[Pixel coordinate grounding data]
== == ==
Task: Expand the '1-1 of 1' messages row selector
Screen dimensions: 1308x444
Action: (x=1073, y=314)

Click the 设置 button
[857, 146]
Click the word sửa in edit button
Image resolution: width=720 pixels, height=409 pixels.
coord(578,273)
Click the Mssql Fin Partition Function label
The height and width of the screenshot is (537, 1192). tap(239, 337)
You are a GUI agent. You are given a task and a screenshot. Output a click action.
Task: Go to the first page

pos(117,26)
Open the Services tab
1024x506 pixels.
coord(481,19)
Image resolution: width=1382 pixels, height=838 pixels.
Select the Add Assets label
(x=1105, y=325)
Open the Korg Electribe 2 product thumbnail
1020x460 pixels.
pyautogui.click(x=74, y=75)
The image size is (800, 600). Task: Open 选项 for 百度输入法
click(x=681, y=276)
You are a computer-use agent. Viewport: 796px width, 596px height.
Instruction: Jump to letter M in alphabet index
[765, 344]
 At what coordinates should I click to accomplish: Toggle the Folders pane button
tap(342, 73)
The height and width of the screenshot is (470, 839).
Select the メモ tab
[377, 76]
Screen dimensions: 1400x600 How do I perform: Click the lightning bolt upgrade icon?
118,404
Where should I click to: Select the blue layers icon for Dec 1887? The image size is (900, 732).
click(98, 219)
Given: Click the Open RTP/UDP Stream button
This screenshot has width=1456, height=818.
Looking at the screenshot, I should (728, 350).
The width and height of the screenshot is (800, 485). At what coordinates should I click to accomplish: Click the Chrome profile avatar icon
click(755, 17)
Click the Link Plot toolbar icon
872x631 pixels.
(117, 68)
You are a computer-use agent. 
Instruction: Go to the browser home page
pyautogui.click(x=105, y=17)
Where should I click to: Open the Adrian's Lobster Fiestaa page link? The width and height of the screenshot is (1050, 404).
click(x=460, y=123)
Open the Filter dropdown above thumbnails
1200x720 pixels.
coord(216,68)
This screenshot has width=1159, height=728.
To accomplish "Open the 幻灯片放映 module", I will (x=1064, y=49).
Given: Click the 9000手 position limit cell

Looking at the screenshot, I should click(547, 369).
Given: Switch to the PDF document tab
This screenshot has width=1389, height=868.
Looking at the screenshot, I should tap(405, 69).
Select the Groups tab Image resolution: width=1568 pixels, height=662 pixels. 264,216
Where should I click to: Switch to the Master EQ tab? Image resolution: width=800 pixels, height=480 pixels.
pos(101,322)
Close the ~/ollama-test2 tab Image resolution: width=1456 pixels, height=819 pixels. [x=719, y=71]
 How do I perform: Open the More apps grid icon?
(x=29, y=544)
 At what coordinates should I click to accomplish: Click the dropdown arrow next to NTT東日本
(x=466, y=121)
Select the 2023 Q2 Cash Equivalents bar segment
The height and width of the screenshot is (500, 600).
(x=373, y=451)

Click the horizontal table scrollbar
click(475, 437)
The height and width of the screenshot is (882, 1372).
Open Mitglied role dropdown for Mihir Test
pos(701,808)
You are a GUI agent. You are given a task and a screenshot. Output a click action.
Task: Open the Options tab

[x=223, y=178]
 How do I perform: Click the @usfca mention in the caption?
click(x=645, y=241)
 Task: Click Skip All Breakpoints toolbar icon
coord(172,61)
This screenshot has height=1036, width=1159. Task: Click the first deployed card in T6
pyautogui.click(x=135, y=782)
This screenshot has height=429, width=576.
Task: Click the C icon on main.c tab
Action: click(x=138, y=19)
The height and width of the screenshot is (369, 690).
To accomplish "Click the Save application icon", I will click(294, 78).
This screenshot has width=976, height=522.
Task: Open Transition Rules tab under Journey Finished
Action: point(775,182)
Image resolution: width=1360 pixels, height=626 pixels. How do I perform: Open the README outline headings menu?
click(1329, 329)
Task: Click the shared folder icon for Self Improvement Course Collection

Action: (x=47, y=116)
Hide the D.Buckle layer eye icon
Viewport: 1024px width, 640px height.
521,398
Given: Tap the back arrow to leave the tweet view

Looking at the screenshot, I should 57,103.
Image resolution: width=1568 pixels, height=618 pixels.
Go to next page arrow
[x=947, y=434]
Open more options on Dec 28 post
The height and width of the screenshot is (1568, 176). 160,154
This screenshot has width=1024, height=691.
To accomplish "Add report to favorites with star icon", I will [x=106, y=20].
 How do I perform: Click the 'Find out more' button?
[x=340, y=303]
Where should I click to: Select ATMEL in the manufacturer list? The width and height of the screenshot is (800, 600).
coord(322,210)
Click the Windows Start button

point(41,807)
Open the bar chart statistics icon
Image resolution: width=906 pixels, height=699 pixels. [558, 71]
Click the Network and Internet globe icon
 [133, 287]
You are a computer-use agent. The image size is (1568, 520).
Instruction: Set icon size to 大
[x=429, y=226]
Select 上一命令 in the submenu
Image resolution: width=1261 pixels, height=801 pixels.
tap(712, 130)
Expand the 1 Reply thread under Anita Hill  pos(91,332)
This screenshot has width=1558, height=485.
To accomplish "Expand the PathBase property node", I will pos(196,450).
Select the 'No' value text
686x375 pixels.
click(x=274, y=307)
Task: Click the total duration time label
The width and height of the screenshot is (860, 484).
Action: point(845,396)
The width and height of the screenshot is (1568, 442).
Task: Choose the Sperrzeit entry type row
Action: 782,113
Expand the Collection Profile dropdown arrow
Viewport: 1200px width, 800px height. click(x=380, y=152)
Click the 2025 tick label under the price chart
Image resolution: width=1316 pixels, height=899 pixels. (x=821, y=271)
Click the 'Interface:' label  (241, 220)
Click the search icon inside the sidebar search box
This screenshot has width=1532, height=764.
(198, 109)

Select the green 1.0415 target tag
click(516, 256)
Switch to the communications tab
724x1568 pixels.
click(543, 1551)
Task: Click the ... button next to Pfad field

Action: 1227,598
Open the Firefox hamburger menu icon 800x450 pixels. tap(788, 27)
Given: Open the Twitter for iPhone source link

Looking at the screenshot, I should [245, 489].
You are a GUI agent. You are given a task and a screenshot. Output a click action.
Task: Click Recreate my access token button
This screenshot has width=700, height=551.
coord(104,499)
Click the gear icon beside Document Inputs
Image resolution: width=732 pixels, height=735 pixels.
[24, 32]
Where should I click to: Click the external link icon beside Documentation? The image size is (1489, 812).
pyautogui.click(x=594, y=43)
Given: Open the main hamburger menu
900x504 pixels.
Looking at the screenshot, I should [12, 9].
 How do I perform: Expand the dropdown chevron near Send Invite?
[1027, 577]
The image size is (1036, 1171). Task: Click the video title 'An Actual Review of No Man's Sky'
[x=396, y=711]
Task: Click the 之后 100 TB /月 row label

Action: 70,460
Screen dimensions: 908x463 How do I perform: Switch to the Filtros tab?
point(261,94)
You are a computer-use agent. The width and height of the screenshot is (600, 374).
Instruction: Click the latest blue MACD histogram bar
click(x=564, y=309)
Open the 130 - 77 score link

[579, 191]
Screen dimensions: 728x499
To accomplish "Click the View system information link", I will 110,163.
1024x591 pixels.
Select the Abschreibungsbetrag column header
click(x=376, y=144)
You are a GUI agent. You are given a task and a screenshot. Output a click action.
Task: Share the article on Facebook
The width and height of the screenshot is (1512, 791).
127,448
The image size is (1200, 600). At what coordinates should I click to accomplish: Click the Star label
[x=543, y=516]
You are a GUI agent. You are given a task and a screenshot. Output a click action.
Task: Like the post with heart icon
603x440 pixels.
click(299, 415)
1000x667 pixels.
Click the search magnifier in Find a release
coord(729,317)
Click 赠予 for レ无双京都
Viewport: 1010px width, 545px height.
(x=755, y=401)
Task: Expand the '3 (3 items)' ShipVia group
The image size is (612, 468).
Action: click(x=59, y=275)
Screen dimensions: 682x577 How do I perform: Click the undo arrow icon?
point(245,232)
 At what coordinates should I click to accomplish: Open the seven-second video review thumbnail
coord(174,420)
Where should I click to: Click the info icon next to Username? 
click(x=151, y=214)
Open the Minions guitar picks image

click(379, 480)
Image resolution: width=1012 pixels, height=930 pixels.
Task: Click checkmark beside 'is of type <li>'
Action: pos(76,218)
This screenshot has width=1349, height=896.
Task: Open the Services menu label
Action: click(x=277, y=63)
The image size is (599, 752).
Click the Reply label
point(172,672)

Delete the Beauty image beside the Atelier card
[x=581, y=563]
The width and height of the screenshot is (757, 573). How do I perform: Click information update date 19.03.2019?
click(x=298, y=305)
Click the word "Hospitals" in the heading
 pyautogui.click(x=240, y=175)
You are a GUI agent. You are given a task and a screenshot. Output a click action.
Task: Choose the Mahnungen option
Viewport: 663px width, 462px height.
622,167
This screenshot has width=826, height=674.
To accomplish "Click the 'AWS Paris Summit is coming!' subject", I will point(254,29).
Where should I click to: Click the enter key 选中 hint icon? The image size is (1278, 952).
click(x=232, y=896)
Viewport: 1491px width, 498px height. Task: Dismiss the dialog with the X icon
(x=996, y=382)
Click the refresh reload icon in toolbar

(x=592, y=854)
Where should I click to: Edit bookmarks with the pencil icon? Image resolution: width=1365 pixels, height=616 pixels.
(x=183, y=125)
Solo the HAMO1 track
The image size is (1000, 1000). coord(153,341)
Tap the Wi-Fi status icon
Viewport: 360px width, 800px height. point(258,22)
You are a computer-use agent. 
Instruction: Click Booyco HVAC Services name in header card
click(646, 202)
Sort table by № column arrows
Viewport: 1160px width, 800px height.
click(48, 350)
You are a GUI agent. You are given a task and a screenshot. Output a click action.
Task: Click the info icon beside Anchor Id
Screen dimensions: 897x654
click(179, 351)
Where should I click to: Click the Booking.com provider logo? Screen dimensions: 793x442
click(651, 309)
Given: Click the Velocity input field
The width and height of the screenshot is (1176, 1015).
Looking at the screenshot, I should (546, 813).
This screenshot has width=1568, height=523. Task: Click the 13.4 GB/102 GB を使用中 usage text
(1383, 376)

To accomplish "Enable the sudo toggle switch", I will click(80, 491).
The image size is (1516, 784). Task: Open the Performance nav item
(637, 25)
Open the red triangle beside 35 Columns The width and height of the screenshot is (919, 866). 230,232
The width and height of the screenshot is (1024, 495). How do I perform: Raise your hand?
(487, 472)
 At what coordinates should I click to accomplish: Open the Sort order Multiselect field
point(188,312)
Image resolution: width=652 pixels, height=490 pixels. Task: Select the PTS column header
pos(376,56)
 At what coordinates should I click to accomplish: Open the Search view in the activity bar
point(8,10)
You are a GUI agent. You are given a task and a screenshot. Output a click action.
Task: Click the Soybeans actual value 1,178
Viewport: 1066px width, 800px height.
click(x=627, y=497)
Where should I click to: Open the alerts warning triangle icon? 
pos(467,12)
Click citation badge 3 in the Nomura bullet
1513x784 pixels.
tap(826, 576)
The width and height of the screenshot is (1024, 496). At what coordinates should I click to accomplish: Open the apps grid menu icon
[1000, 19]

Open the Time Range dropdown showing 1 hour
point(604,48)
== == ==
WHAT IS REQUIRED —
If a line above contains the word "hamburger", it counts; state how many lines count, and nothing more.

WRITTEN SOLUTION —
2